**Try it:**
Repeat the records. Leave nothing out.

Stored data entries
·····
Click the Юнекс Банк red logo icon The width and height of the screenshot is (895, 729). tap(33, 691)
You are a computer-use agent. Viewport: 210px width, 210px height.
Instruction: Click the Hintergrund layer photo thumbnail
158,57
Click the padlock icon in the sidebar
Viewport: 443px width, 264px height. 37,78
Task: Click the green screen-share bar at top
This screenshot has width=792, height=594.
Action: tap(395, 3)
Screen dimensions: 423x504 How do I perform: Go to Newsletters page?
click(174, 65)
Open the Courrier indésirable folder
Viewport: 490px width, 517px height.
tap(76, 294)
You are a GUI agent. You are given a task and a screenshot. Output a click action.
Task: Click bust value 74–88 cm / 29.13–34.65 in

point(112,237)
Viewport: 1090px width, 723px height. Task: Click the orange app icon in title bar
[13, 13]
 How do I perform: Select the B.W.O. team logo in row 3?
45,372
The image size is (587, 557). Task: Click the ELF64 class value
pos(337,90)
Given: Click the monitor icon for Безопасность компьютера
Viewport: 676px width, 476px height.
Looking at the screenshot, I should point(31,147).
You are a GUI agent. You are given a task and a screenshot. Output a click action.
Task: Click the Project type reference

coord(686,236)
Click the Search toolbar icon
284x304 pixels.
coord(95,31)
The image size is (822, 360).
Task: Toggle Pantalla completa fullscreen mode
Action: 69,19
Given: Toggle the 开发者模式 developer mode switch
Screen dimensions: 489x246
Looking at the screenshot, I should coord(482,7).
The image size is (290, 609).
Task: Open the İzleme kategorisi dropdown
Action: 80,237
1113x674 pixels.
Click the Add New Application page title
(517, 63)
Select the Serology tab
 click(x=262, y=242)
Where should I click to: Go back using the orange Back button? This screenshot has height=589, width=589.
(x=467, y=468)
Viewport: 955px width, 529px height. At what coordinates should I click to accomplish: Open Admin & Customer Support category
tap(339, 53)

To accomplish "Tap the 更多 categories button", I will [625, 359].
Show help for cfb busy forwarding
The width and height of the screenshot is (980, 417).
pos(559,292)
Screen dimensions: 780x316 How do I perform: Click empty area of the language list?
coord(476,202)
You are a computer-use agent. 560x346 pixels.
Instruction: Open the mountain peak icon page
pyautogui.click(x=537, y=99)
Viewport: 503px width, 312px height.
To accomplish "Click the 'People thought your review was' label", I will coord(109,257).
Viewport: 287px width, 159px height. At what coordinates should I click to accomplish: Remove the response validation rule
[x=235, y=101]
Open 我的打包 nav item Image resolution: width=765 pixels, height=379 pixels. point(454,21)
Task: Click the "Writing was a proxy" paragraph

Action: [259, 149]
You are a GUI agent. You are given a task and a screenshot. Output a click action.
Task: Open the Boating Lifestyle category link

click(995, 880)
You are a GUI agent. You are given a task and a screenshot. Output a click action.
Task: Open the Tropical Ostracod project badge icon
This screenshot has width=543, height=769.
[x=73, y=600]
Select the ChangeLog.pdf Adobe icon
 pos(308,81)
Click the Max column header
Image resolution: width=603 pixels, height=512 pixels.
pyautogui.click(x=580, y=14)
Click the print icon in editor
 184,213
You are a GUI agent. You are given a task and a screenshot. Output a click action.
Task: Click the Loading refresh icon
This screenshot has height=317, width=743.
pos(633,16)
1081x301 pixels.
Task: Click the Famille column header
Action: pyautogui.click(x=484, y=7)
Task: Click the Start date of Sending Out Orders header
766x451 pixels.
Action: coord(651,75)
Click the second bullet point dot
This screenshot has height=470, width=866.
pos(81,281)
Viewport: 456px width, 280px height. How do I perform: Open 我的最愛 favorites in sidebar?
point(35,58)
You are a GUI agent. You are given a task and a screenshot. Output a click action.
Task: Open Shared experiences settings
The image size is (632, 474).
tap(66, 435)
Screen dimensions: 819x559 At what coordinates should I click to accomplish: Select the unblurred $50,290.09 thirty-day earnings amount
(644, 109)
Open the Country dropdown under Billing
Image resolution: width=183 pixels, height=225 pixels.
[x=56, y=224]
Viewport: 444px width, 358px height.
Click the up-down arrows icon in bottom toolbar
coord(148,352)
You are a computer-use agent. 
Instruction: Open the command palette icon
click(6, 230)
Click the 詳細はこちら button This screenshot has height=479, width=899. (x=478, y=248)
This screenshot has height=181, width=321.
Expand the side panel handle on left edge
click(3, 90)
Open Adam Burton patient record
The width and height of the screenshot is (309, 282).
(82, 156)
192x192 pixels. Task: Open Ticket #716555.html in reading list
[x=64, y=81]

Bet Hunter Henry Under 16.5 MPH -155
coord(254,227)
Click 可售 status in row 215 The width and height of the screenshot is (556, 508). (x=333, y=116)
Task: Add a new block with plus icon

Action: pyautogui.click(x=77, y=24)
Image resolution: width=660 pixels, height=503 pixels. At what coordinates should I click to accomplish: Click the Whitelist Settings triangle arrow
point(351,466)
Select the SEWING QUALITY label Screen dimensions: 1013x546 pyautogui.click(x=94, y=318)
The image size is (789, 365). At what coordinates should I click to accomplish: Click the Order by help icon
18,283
·····
**Solution to the exercise:**
Click the Юнекс Банк red logo icon The width and height of the screenshot is (895, 729). tap(33, 691)
You are a computer-use agent. Viewport: 210px width, 210px height.
Instruction: Click the Hintergrund layer photo thumbnail
158,57
Click the padlock icon in the sidebar
Viewport: 443px width, 264px height. 37,78
Task: Click the green screen-share bar at top
This screenshot has width=792, height=594.
Action: tap(395, 3)
Screen dimensions: 423x504 How do I perform: Go to Newsletters page?
click(174, 65)
Open the Courrier indésirable folder
Viewport: 490px width, 517px height.
tap(76, 294)
You are a GUI agent. You are given a task and a screenshot. Output a click action.
Task: Click bust value 74–88 cm / 29.13–34.65 in

point(112,237)
Viewport: 1090px width, 723px height. Task: Click the orange app icon in title bar
[13, 13]
 How do I perform: Select the B.W.O. team logo in row 3?
45,372
The image size is (587, 557). Task: Click the ELF64 class value
pos(337,90)
Given: Click the monitor icon for Безопасность компьютера
Viewport: 676px width, 476px height.
Looking at the screenshot, I should point(31,147).
You are a GUI agent. You are given a task and a screenshot. Output a click action.
Task: Click the Project type reference

coord(686,236)
Click the Search toolbar icon
284x304 pixels.
coord(95,31)
The image size is (822, 360).
Task: Toggle Pantalla completa fullscreen mode
Action: 69,19
Given: Toggle the 开发者模式 developer mode switch
Screen dimensions: 489x246
Looking at the screenshot, I should coord(482,7).
The image size is (290, 609).
Task: Open the İzleme kategorisi dropdown
Action: 80,237
1113x674 pixels.
Click the Add New Application page title
(517, 63)
Select the Serology tab
 click(x=262, y=242)
Where should I click to: Go back using the orange Back button? This screenshot has height=589, width=589.
(x=467, y=468)
Viewport: 955px width, 529px height. At what coordinates should I click to accomplish: Open Admin & Customer Support category
tap(339, 53)

To accomplish "Tap the 更多 categories button", I will [625, 359].
Show help for cfb busy forwarding
The width and height of the screenshot is (980, 417).
pos(559,292)
Screen dimensions: 780x316 How do I perform: Click empty area of the language list?
coord(476,202)
You are a computer-use agent. 560x346 pixels.
Instruction: Open the mountain peak icon page
pyautogui.click(x=537, y=99)
Viewport: 503px width, 312px height.
To accomplish "Click the 'People thought your review was' label", I will coord(109,257).
Viewport: 287px width, 159px height. At what coordinates should I click to accomplish: Remove the response validation rule
[x=235, y=101]
Open 我的打包 nav item Image resolution: width=765 pixels, height=379 pixels. point(454,21)
Task: Click the "Writing was a proxy" paragraph

Action: [259, 149]
You are a GUI agent. You are given a task and a screenshot. Output a click action.
Task: Open the Boating Lifestyle category link

click(995, 880)
You are a GUI agent. You are given a task and a screenshot. Output a click action.
Task: Open the Tropical Ostracod project badge icon
This screenshot has width=543, height=769.
[x=73, y=600]
Select the ChangeLog.pdf Adobe icon
 pos(308,81)
Click the Max column header
Image resolution: width=603 pixels, height=512 pixels.
pyautogui.click(x=580, y=14)
Click the print icon in editor
 184,213
You are a GUI agent. You are given a task and a screenshot. Output a click action.
Task: Click the Loading refresh icon
This screenshot has height=317, width=743.
pos(633,16)
1081x301 pixels.
Task: Click the Famille column header
Action: pyautogui.click(x=484, y=7)
Task: Click the Start date of Sending Out Orders header
766x451 pixels.
Action: coord(651,75)
Click the second bullet point dot
This screenshot has height=470, width=866.
pos(81,281)
Viewport: 456px width, 280px height. How do I perform: Open 我的最愛 favorites in sidebar?
point(35,58)
You are a GUI agent. You are given a task and a screenshot. Output a click action.
Task: Open Shared experiences settings
The image size is (632, 474).
tap(66, 435)
Screen dimensions: 819x559 At what coordinates should I click to accomplish: Select the unblurred $50,290.09 thirty-day earnings amount
(644, 109)
Open the Country dropdown under Billing
Image resolution: width=183 pixels, height=225 pixels.
[x=56, y=224]
Viewport: 444px width, 358px height.
Click the up-down arrows icon in bottom toolbar
coord(148,352)
You are a computer-use agent. 
Instruction: Open the command palette icon
click(6, 230)
Click the 詳細はこちら button This screenshot has height=479, width=899. (x=478, y=248)
This screenshot has height=181, width=321.
Expand the side panel handle on left edge
click(3, 90)
Open Adam Burton patient record
The width and height of the screenshot is (309, 282).
(82, 156)
192x192 pixels. Task: Open Ticket #716555.html in reading list
[x=64, y=81]

Bet Hunter Henry Under 16.5 MPH -155
coord(254,227)
Click 可售 status in row 215 The width and height of the screenshot is (556, 508). (x=333, y=116)
Task: Add a new block with plus icon

Action: pyautogui.click(x=77, y=24)
Image resolution: width=660 pixels, height=503 pixels. At what coordinates should I click to accomplish: Click the Whitelist Settings triangle arrow
point(351,466)
Select the SEWING QUALITY label Screen dimensions: 1013x546 pyautogui.click(x=94, y=318)
The image size is (789, 365). At what coordinates should I click to accomplish: Click the Order by help icon
18,283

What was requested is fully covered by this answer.